En 2012, la négociation d’un texte est entrée dans une phase concrète au sein du Conseil des Droits de l’Homme, sensible à la situation de pauvreté et de faim systémique vécue par les paysans et notamment les paysannes. En décembre 2018, l’Assemblée Générale des Nations Unies a finalement adopté la Déclaration des droits des paysans et autres personnes travaillant en zone rurale. Le texte est composé de 28 articles précisant notamment le droit à la terre, aux semences, à la biodiversité, mais aussi à l’éducation, la justice, la participation aux décisions les concernant.
Le premier article est très important car il définit ce qu’est un paysan ou une paysanne de façon très étendue, permettant de décrire la réalité des millions de petits producteurs d’aliments, qui articulent souvent plusieurs fonctions, qu’ils soient cultivateurs, éleveurs, pêcheurs, ou exerçant des activités artisanales.
Dans quelle mesure cette déclaration est-elle contraignante pour les États, et comment peut-elle être mise en œuvre concrètement ?
Une déclaration est un texte non contraignant pour les Etats. Toutefois les articles s’appuient en général sur des textes qui eux le sont, comme la Convention sur l’élimination de toutes les formes de discrimination à l’égard des femmes, les droits des travailleurs ou le Traité international sur les ressources phytogénétiques pour l’alimentation et l’agriculture.

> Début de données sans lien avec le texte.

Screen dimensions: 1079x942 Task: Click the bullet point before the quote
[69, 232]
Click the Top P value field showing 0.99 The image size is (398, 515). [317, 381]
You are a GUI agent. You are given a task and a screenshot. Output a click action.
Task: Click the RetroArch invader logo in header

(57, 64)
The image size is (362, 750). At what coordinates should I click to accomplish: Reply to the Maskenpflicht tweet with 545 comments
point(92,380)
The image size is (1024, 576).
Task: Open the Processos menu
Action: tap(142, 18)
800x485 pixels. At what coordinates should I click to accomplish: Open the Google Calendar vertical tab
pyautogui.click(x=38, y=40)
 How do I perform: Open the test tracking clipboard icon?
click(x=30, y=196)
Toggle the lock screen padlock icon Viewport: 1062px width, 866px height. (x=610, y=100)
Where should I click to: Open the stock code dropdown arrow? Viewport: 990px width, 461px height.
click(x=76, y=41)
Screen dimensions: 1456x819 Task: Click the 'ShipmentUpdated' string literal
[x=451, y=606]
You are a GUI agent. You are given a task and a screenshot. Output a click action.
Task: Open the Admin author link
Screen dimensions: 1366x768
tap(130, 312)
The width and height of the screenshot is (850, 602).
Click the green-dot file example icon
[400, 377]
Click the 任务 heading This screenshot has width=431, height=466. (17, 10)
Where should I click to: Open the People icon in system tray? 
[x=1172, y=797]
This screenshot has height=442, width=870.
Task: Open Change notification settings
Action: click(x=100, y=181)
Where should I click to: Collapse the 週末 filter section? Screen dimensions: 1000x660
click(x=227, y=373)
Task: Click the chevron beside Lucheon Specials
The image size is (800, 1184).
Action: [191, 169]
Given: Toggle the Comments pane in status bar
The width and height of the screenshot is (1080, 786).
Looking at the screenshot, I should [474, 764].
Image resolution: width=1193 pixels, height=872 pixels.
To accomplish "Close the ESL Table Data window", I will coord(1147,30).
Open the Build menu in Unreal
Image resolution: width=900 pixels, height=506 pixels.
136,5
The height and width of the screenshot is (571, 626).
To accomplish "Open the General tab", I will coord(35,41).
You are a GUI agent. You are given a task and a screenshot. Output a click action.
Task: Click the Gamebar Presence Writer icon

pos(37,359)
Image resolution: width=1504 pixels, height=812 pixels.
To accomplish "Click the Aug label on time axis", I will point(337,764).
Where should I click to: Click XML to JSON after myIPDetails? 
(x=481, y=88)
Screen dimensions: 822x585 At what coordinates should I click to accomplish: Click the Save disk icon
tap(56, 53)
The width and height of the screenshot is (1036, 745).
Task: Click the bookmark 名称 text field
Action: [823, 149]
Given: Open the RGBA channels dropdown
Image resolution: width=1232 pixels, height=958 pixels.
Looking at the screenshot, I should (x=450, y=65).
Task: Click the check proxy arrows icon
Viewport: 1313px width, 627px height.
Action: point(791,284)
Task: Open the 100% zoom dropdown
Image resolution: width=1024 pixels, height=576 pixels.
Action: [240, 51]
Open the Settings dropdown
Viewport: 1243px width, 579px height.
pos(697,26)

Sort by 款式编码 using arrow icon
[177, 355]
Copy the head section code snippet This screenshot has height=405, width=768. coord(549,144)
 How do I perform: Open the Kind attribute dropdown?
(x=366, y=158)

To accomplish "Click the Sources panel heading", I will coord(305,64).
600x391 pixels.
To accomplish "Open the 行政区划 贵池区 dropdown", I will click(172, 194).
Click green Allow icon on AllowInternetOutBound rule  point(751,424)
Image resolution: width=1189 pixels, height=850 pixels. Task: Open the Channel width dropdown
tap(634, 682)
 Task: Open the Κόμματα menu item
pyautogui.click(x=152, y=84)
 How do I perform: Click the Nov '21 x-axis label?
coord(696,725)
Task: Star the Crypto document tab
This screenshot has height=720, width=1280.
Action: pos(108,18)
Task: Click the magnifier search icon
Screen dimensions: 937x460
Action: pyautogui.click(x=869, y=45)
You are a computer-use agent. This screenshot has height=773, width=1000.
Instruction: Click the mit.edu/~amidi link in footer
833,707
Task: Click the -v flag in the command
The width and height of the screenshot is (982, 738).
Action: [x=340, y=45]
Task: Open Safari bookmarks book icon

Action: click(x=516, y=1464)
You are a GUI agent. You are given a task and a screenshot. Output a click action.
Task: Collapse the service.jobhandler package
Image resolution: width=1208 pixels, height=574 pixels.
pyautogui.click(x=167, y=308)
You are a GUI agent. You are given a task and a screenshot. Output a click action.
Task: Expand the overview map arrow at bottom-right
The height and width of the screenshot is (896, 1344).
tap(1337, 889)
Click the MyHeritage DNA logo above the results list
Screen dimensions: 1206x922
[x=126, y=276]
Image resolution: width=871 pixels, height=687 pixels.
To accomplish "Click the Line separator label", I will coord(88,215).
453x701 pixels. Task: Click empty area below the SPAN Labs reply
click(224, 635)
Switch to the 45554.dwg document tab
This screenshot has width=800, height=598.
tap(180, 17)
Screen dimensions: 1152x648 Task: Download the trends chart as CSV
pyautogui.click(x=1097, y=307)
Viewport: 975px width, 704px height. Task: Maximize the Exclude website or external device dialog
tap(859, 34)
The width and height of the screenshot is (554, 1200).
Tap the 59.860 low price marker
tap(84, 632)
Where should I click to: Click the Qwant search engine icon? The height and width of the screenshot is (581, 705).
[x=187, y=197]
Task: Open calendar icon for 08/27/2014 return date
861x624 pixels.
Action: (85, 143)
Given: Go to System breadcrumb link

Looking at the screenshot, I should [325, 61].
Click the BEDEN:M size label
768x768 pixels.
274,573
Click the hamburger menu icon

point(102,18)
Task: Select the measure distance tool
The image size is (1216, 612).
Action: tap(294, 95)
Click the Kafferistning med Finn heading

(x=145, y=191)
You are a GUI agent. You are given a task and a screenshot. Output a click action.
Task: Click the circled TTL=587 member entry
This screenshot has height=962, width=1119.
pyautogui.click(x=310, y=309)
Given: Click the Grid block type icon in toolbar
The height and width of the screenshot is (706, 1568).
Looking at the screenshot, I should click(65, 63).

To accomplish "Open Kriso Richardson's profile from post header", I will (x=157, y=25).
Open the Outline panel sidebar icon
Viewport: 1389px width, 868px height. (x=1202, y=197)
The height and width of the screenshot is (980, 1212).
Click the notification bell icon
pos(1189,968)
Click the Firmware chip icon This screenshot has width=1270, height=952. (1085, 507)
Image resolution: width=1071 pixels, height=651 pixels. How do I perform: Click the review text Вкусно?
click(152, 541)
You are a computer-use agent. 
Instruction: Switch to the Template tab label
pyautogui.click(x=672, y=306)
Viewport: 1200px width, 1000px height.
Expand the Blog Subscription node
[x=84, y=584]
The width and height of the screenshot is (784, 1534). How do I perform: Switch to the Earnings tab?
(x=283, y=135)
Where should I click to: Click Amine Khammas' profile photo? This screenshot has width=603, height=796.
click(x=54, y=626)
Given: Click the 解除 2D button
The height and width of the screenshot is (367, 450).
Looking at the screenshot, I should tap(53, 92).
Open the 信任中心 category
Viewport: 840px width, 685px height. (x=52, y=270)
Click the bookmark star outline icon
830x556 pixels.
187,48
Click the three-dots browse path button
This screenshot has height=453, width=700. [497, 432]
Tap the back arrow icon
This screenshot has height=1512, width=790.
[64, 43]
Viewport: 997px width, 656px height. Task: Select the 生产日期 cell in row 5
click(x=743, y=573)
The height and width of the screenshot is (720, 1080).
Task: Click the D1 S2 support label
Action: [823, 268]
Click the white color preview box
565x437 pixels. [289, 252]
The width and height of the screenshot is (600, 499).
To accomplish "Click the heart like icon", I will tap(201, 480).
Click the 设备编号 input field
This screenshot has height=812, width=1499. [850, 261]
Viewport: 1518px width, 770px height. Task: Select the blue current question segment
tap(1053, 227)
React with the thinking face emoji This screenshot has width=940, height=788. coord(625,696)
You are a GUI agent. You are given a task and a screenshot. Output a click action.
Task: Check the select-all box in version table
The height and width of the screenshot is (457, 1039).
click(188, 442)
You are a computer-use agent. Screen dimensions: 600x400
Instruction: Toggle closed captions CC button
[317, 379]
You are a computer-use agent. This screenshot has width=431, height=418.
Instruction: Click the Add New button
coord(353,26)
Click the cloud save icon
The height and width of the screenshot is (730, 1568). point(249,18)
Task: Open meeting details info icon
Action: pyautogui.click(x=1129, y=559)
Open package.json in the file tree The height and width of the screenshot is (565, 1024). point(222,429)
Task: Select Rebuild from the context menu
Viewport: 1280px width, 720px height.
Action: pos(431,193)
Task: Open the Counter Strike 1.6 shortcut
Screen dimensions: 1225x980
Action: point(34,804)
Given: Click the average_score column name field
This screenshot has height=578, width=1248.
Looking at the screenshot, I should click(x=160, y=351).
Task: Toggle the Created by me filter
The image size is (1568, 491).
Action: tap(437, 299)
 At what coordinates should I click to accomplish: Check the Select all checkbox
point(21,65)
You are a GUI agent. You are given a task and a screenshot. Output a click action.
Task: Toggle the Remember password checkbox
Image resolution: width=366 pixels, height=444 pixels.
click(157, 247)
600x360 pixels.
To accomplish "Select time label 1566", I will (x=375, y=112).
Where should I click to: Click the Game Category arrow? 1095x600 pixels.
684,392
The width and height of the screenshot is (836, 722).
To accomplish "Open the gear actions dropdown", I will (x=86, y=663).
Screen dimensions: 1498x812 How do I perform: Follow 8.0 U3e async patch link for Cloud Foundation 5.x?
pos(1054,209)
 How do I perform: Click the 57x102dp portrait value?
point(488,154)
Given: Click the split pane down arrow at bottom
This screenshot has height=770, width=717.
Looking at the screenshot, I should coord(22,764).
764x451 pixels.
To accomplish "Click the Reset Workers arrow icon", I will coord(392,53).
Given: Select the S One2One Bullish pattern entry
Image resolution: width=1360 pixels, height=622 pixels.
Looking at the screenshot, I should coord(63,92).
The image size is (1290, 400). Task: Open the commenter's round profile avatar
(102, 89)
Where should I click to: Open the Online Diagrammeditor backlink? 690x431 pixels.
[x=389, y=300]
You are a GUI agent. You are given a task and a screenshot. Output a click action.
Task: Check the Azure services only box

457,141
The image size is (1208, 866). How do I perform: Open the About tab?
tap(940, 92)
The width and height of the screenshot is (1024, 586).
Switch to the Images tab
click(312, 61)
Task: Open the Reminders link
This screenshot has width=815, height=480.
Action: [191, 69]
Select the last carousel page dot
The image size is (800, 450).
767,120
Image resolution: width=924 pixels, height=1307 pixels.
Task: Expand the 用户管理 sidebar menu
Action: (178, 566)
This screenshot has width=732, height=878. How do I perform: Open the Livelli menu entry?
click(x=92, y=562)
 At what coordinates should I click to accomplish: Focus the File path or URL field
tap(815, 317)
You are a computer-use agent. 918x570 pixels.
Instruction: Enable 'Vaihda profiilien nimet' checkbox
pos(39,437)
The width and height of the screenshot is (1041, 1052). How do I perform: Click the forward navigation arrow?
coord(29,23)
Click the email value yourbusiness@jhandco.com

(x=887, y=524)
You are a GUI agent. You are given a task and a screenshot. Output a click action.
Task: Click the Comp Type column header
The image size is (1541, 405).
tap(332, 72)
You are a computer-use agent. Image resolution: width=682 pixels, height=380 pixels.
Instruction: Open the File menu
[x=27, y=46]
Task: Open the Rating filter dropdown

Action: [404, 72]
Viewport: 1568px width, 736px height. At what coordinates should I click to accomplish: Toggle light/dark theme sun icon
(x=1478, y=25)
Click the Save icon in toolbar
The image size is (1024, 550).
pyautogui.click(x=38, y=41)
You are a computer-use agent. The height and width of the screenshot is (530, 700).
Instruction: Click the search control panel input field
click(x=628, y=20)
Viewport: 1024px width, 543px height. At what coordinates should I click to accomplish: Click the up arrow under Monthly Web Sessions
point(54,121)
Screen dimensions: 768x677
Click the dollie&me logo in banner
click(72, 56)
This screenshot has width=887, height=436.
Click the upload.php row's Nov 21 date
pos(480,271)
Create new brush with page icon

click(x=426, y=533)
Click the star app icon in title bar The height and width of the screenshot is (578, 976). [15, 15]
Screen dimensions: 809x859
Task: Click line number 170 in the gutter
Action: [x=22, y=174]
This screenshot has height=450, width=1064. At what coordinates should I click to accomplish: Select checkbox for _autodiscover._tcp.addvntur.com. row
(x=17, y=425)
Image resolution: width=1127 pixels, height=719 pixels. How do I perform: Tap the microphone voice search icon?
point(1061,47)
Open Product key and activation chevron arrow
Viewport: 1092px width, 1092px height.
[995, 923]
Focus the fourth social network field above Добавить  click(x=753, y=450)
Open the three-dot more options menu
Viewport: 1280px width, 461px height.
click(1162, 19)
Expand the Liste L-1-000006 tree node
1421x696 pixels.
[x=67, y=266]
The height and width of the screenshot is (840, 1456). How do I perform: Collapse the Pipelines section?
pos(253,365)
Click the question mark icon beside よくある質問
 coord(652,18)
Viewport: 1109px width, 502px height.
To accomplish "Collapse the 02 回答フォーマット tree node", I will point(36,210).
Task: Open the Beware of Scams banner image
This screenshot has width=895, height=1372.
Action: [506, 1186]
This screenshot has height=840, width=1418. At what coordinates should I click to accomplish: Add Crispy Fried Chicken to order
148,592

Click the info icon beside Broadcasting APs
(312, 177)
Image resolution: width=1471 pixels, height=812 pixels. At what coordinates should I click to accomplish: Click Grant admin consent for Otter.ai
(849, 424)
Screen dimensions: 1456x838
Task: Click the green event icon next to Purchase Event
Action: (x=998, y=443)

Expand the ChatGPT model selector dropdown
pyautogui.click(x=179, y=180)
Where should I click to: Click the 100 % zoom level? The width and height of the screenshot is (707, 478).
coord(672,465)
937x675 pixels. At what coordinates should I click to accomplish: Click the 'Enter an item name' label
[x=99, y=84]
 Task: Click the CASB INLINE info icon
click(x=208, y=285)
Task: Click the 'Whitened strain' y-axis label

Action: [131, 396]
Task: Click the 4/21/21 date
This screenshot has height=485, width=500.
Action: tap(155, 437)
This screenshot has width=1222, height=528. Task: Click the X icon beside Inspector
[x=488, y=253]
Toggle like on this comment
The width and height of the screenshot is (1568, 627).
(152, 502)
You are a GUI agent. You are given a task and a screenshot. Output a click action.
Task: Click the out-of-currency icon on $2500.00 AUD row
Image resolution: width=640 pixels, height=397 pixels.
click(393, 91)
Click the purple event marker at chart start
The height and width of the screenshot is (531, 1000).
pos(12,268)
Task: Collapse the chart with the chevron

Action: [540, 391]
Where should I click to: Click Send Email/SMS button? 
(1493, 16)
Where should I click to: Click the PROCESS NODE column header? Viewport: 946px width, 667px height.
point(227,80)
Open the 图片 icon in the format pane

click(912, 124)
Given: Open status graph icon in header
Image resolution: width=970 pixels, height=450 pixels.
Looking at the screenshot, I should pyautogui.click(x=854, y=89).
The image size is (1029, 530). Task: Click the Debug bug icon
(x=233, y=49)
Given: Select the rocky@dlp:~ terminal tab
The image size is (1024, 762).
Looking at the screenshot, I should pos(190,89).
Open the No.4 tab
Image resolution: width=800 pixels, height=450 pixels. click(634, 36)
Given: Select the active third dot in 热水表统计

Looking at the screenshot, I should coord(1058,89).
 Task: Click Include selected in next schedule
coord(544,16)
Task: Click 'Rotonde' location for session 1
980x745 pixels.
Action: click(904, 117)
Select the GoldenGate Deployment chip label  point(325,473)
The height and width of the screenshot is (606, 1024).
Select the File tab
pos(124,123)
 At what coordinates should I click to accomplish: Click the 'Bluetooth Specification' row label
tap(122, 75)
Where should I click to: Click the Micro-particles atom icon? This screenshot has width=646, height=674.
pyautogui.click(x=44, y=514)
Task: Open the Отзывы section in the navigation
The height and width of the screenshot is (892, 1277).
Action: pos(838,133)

La mise en œuvre concrète de l’UNDROP peut prendre plusieurs aspects. Il peut y avoir une application volontariste dans l’élaboration de la constitution et des lois agraires d’un pays, comme c’est le cas en Colombie. L’UNDROP peut aussi être utilisée comme un outil juridique pour la défense des droits des paysans et paysannes dans des situations particulières de violation de droits. L’accumulation de cas de jurisprudence où la déclaration est utilisée construira la force de cet instrument.
Depuis son adoption en 2018, quelles évolutions constate-t-on ?
Instruire et documenter ces questions est justement au cœur du mandat du Groupe de travail de l’ONU et fera l’objet de notre prochain rapport prévu à l’automne 2025. On peut déjà noter la poursuite de la concentration des systèmes agro-alimentaires mondiaux dans les main d’un nombre toujours plus réduits d’acteurs toujours plus puissants. La défense du système semencier paysan est une gageure face au développement des Nouvelles Technique Génomiques de sélection, et la multiplication des brevets. L’accaparement des terres continue, même si certains pays ont mis en place des mesures protectrices.
Quelles synergies entre plaidoyer juridique et projets de terrain sont essentielles pour protéger les droits des paysans-nes ?
Le travail est immense et les convergences indispensables pour faire avancer une vision humaine et durable de nos sociétés. L’agriculture paysanne et l’agroécologie doivent se développer sur le terrain, adaptées aux réalités de chaque territoire. Le cadre et les outils juridiques sont là pour protéger ce développement.
Concrètement, il est aussi indispensable que les acteurs de terrain informent notre groupe de travail sur leurs réalités, les lois qui les protègent, mais aussi les manquements et les violations des droits qui leur font obstacle.